The schools have the receipts.
The public should too.

Cabarrus County Schools is asking for an 8.43% local funding increase. The County Commission won't even hear the pitch. Meanwhile, programs that actually touch kids (robotics, arts, athletics transportation) are on the chopping block, and a community member has surfaced budget line items the public never sees.

This site collects what the public records show, with sources. It is not a campaign. It is a record.

See the findings   Take action

The money

Five facts about what Cabarrus County Schools spends, what it doesn't, and what it's now asking for. Every claim links to its source. Items tagged Claimed are publicly asserted but not yet independently verified by us.

  • Per-pupil spending 114

    Cabarrus ranks 114th of 115 NC districts in per-pupil expenditure ($11,040, 2023-24), despite being one of the wealthiest counties in the state. Cabarrus Compass (opens in new tab)

  • The funding gap 8.43% v 4.5%

    CCS asked the County for an 8.43% funding increase for FY27. Commissioners are insisting on 4.5% and refused even to hear the pitch. WSOC (opens in new tab)

  • Membership dues line +22%

    The published "Membership Dues and Fees" line grew from $275,145 (FY25) to $345,684 (FY27 proposed), a 22% jump in two years for a district last in NC on per-pupil. CCS Budget Information (opens in new tab)

  • Claimed Discretionary line $45K → $90K

    One department's discretionary line doubled to $90K for FY26, after spending only $3,226 (about 7%) of the prior year's $45K. Surfaced from records-request spreadsheets; line not visible in the public budget summary.
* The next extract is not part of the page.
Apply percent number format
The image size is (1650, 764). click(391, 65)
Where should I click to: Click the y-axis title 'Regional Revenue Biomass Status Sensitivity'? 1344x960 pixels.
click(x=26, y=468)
  • Special Education shortfall $9.8M+

    The Exceptional Children's program was underfunded by $9.8M+ last year; EC enrollment is up 17% since 2020. WCNC (opens in new tab)

Inside the budget

Cabarrus County Schools publishes a budget summary at the category level. The line-item detail, what every department actually requested, why, and whether they spent the prior year's allocation, is only available through public-records requests. A community member, county commissioner Ian Patrick, has obtained 64 department spreadsheets that way. Some of what's in them is striking. We are publishing what's verified, and labeling what isn't.

A note on sources. Ian Patrick filed the public-records request that surfaced the spreadsheets cited in this section, and shared them publicly. He is also the Vice Chair of the Cabarrus County Board of Commissioners, the body that votes on the school district's local funding. Readers should weigh both facts. Patrick's role here is as a public-records requestor; this site is independent of him and his campaigns. Where his analysis is shown (the chart below, the annotations on the spreadsheet image), it is labeled as such.

The doubled discretionary line

One department's spreadsheet shows a discretionary line item that grew from $45,000 (FY25 budget) to $90,000 (FY26). The FY25 actual spend on that line was $3,226, about 7% utilization. There may be a legitimate explanation for doubling a budget line after spending 7% of it. The public has not seen one.

Excerpt from a Cabarrus County Schools department budget spreadsheet, showing FY24, FY25, and FY26 columns. Several line items are circled in red: an $800 Rotary membership, a $900 office cable line, and at the bottom, a discretionary line that grew from $45,000 to $90,000 despite only $3,226 having been spent the previous year.
Excerpt from one of 64 CCS department budget spreadsheets, obtained via a public-records request. Annotations were added by Commissioner Ian Patrick before he shared the document publicly.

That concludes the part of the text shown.